第196話 開錠の呪文が違います
「もっと、ゆらゆらしてるかと思ったけど。意外に、いや、完全に平衡感覚が保たれてるね」
「意外、なのですか?」
「うん。船だからね」
「確かに、馬車も揺れますものね!」
少し違うが。まあ、実感が沸かないのだろう。移動装置は揺れる、という認識でもそれなりに間違ってはいないか。
アイリは海の無い国で生まれ、ずっとそこで育った。王女様ゆえ、川を船で移動する経験も浅そうだ。
一夜明け、ハル達の降り立ったその船上は、予想に反してかなり安定した場所になっていた。
この円盤の構造が船体として優れているというよりも、何らかの魔法的な要因が働いていると考えるべきだろう。
「この船の動力は停止してたんじゃなかったっけ? 波のエネルギーを打ち消すのなんて、かなり力掛かりそうなものだけど」
「そうね? ハルのように魔法には明るくないけれど、それでも仮説は立てられるわ?」
「どゆことルナちー?」
「この船体を浮かべているのも、揺れを押さえているのも、船の効果ではなく、神の力によるものだということよ?」
「おー、そっか。
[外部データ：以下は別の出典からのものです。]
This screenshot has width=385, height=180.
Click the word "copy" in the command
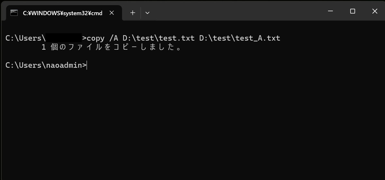tap(96, 38)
用意したのマリンちゃんだもんね! 運営的な視点って奴だねルナちー」
ユキとルナが話す内容も最もだ。この船は、マリンブルーが用意し浮上させた物だ。それはある意味、プレイヤーに探索してもらう為のダンジョンを新たに一つ増やしたとも言える。
そんなダンジョンが常に波に揺られて船酔いするような場所では、主催者のサービス能力を問われるというもの。
乗り物酔いとは縁遠くなった現代人にも探索してもらいやすいように、船体の環境調整をしっかりと管理している、と考えるのはおかしくない。……プレイヤーの体は酔わなそうだが。
そんな船体上部を、アイリたちと歩きながら見て回る。
表面は凹凸が少なくつるりとしており、やはり魔力結晶によって覆われているようだ。
長年、百年二百年の間、海底に沈んでいたというのに、劣化も起こらず堆積物も見られない。建造当時の、きれいなままだ。
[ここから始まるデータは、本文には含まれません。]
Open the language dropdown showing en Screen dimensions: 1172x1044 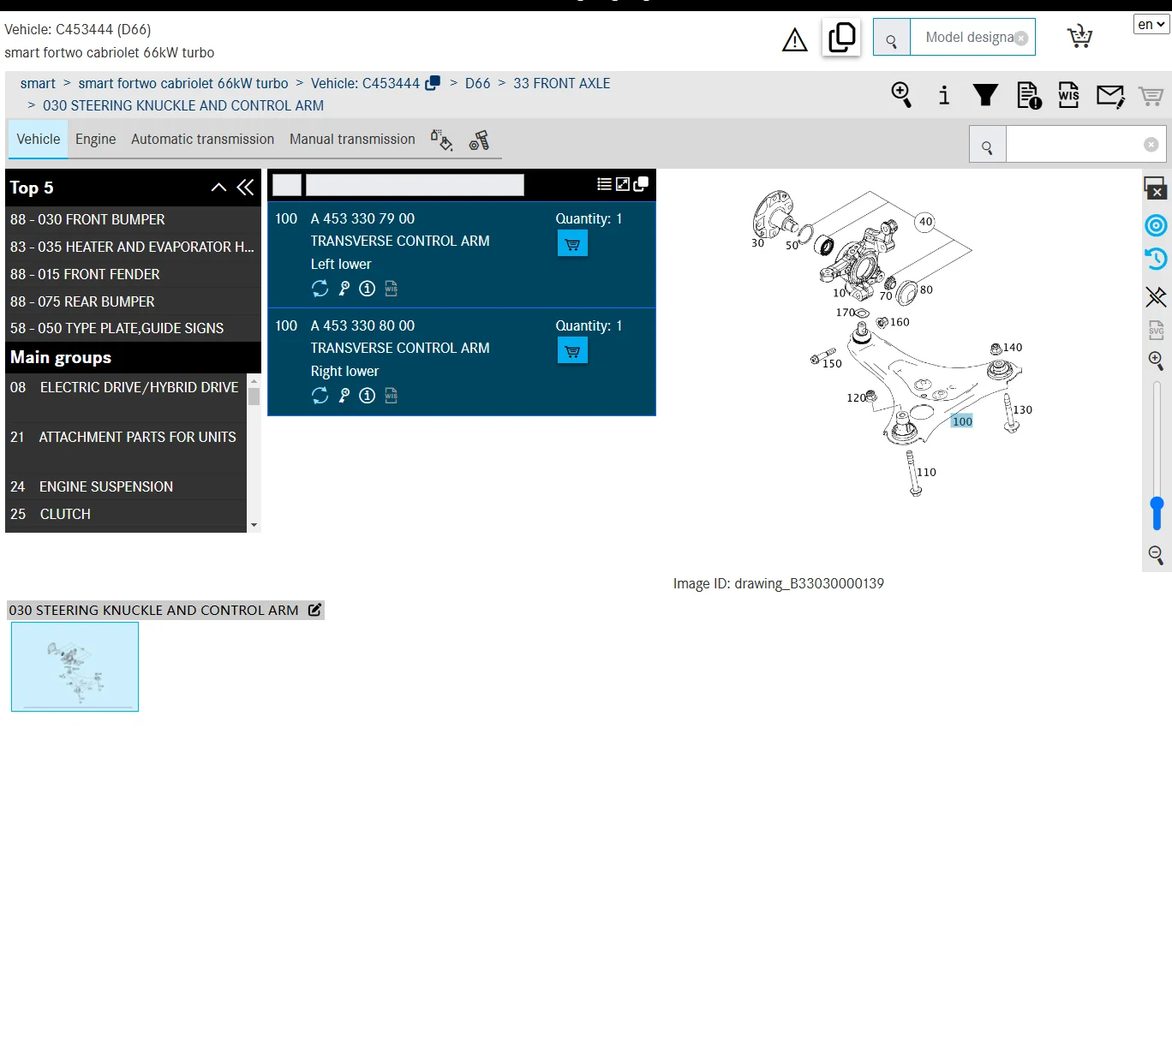[1151, 24]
「普通は二百年も経てば半ば自然の一部になるもんだけどね」
「フジツボひとつ付いてないねー」
「フジツボって……、まあ、侵食を完全に跳ね除ける材質のようだし、浮上時の圧力でそういう物は全て洗い流されてしまったのかも知れないわね?」
「海底の環境は激変だね。大変そうだ」
「よく分かりませんが、突然巨大な穴が開いたに等しいですものね!」
そんな、見ごたえの無い遺跡を観光する。
上部構造に突起のような物は少なく、平坦な地平が続くのみだ。少なくとも、通常のドアのような出入り口は存在しないと一目で分かる作りだった。
突起物と言えば、三つの浮遊ビット、イベントにおける『戦艦』が主張するように頭を出している。直系は十メートルほどで、その半分が身を晒している形だ。
空いた他の五つの格納部は窪みとして口を開け、覗き込んでみると海水が溜まっているのが見て取れた。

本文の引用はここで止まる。